Appropriate route invalidations for react-query generator are automatically added in all cases. In case a nested relation is used with a oneToOne relation, the list route is automatically disabled, and the extra route params are removed. So /post/:postId/author/:authorId/single is shortened to /post/:postId/author/single.

Modifiers

While calling groupRegisterCrud from the generated crud.js you can pass in various 'modifiers'. These modifiers are all optional and can mutate the passed in context, resolve a user, determine access control and edit the provided 'builders'. They are called after the static validation of params, query and body, but before executing any other logic.

All modifier functions can be async, getting an event as the first argument and the request ctx as the second.

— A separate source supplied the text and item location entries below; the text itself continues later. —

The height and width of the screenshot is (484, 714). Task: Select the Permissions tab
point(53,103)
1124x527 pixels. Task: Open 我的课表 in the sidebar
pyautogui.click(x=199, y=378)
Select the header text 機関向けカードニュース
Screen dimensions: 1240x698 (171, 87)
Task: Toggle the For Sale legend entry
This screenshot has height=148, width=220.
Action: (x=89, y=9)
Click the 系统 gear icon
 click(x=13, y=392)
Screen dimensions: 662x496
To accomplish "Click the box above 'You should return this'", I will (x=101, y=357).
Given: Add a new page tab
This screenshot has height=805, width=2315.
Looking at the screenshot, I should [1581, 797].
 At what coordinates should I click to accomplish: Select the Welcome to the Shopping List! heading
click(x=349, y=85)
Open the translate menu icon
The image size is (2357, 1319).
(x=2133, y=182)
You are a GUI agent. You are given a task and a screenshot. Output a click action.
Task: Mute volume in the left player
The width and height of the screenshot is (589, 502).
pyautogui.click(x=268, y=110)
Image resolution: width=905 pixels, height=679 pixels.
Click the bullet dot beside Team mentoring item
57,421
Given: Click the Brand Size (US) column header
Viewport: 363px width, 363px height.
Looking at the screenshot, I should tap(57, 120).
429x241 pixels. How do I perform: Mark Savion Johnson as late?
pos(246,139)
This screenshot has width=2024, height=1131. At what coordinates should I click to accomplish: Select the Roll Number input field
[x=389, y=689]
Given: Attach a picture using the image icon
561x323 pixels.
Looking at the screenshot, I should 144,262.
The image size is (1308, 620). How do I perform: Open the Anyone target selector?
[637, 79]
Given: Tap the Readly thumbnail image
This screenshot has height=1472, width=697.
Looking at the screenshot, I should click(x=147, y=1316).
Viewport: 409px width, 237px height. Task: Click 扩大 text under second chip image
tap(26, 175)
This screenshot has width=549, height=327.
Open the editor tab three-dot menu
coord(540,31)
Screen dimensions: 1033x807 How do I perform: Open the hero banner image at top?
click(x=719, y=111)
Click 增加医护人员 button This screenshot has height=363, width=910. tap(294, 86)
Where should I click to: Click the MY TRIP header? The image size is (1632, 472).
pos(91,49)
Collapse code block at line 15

The single, update and delete routes also provide the used builder as the third argument. This way you can mutate the executed where clause to prevent unauthorized access.

The list route modifier passes in a countBuilder and a listBuilder as the third and fourth argument respectively. By mutating both, the total stays in sync with the returned values. Note that the result of the count event is used to mutate the listBuilder afterwards to only select the results of the current pagination result.

Another edge case is the create event for a nested oneToOne relation. It's third argument is the same builder as used in the single routes, for checking if the relation already the oneToOne field.